The case of the day, In re Marriage of Shults (Minn. Ct. App. 2012), is the rare family law case (aside from international child abduction cases) that raises judicial assistance issues. Mr. and Mrs. Shults were married in 1984. In 2006, the family moved from Minnesota to Norway. In 2009, the wife and the couple’s minor child (two other children were grown) returned to Minnesota, and the couple decided to divorce. They were legally separated in Norway—a prerequisite to divorce there—and then the husband applied for a divorce license. No hearing was held, and there was a dispute about the wife was ever served with the application for the divorce license. In Norway, the sole purpose of the divorce license proceeding was dissolution of the marriage, not adjudication of child custody, division of property, or alimony.
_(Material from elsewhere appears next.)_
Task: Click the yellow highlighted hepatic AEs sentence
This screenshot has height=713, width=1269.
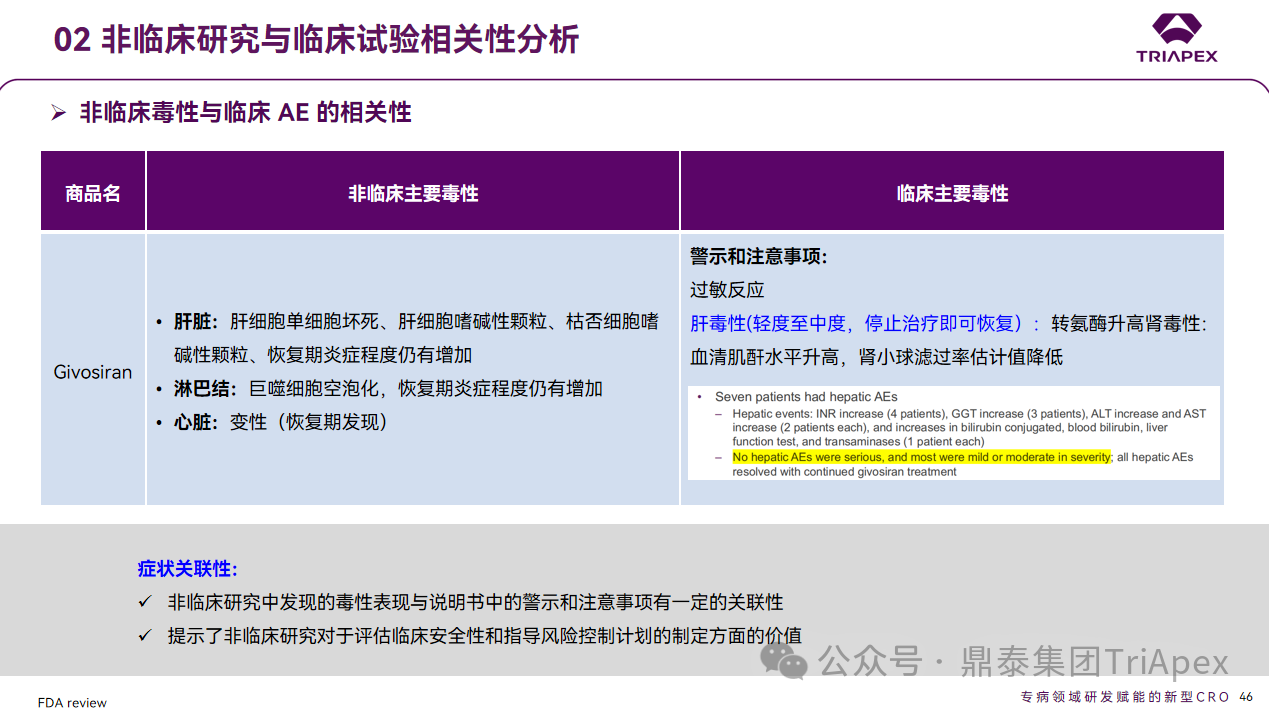Action: 921,457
In 2010, the wife sued for divorce in Minnesota. She submitted an affidavit of service stating that the summons and petition had been placed in her husband’s mailbox in Norway, according to Norwegian law. Shortly thereafter, the Norwegian court granted the husband’s request for a divorce license, and the husband notified the Minnesota court of that fact. The wife then submitted a second affidavit of service stating that the process server personally handed the documents to the husband in Norway.
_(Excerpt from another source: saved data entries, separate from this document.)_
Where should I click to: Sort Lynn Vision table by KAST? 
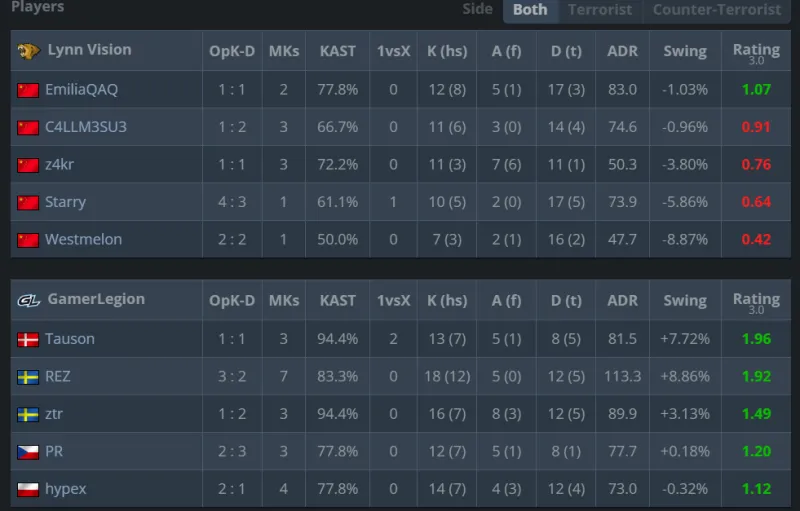click(338, 51)
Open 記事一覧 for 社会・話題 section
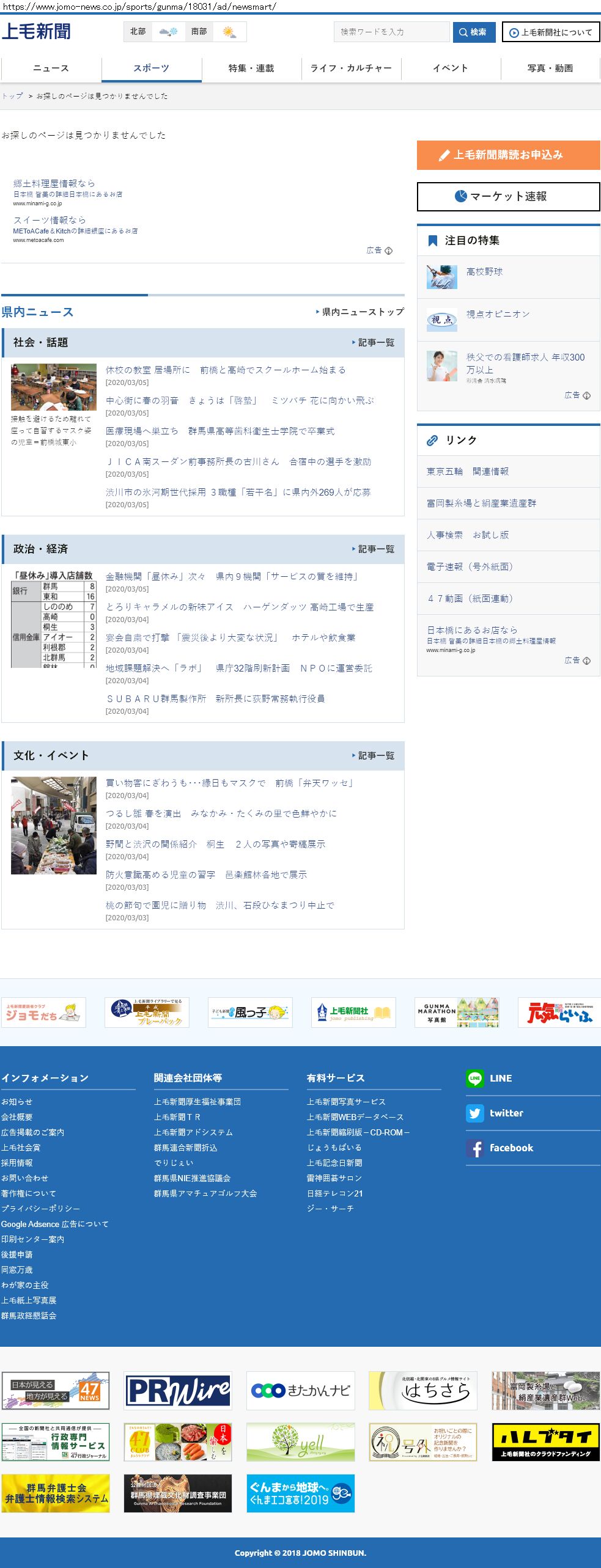 point(374,343)
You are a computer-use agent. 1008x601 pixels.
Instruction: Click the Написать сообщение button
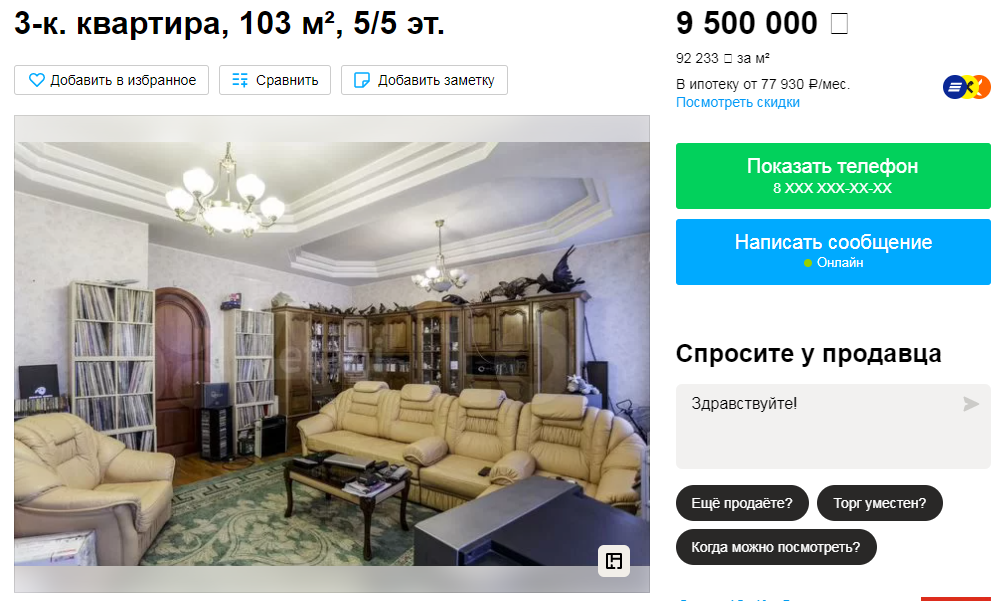coord(833,252)
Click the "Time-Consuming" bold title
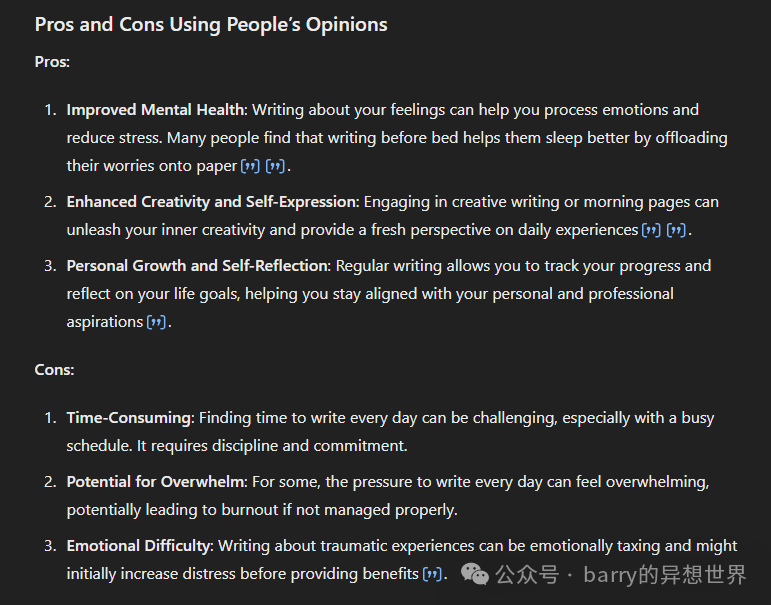Screen dimensions: 771x605 (x=128, y=418)
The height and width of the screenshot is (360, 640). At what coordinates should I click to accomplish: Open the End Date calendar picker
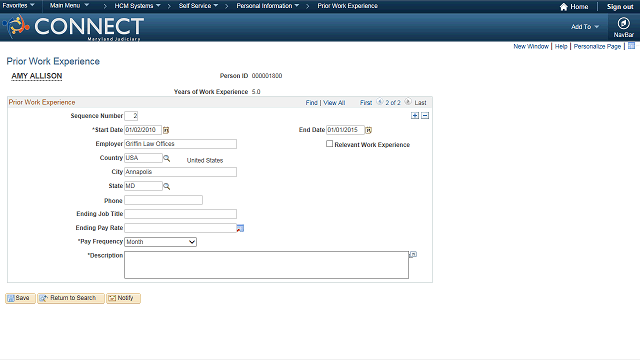click(x=368, y=130)
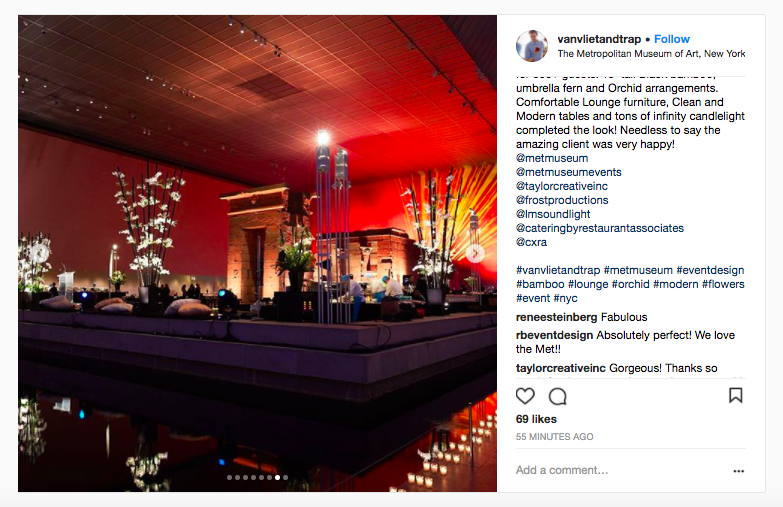Open comments via speech bubble icon
The height and width of the screenshot is (507, 783).
[x=557, y=397]
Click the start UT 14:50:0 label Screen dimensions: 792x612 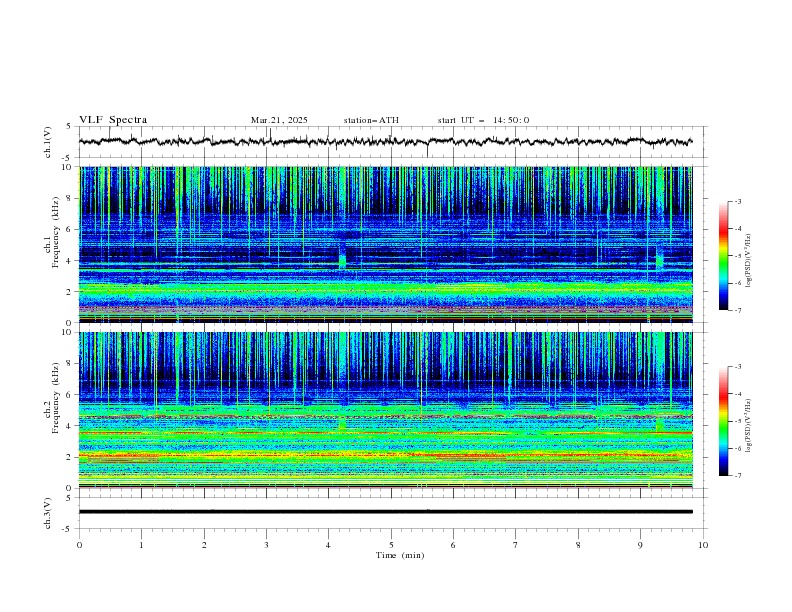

The Ramsey County District Court held that under Minnesota law, the wife was required to serve the documents personally on the husband, so the first attempt at service in his mailbox was ineffective. Under Minnesota law, then, the wife’s divorce case was not commenced until the date of the second service, after the date of the Norwegian divorce decree. Therefore, the court held that the parties were already divorced, and it dismissed the wife’s petition:
Minnesota law, not the Hague Convention, controls commencement of a dissolution proceeding. Personal service—that is, service in hand delivered to the person of the Respondent (not substituted service, not abode service, not service by mail or service by publication)—is necessary wherever in the world that person may be found, unless that person is in a war zone, failed state, or in some other manner beyond personal service. In such case, upon proper application the Court approves service by alternate means.
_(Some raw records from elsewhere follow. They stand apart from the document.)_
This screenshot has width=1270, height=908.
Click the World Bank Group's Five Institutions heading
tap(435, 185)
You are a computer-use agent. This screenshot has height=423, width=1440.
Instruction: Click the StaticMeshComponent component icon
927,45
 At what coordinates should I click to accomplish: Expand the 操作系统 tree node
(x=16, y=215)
The Court of Appeals reversed and remanded. It recognized that the statute required personal service, but it noted that the statute did not define personal service, and that under Rule 4.04(c) of the Minnesota Rules of Civil Procedure, personal service may be made “by any internationally agreed means reasonably calculated to give notice, such as those means authorized by the Hague Convention on the Service Abroad of Judicial and Extrajudicial Documents.” The Convention applies in this case, and so the court held that the lower court should have determined whether the mailbox service comported with the requirements of the Convention. If it did, then the Minnesota case would have been commenced before the Norwegian case went to judgment, and that simple difference in timing would have had jurisdictional implications.
With the caveat that I can’t comment on the correctness of the court’s holding that “personal service” can include service by leaving the document at the defendant’s place of abode, this decision seems entirely correct.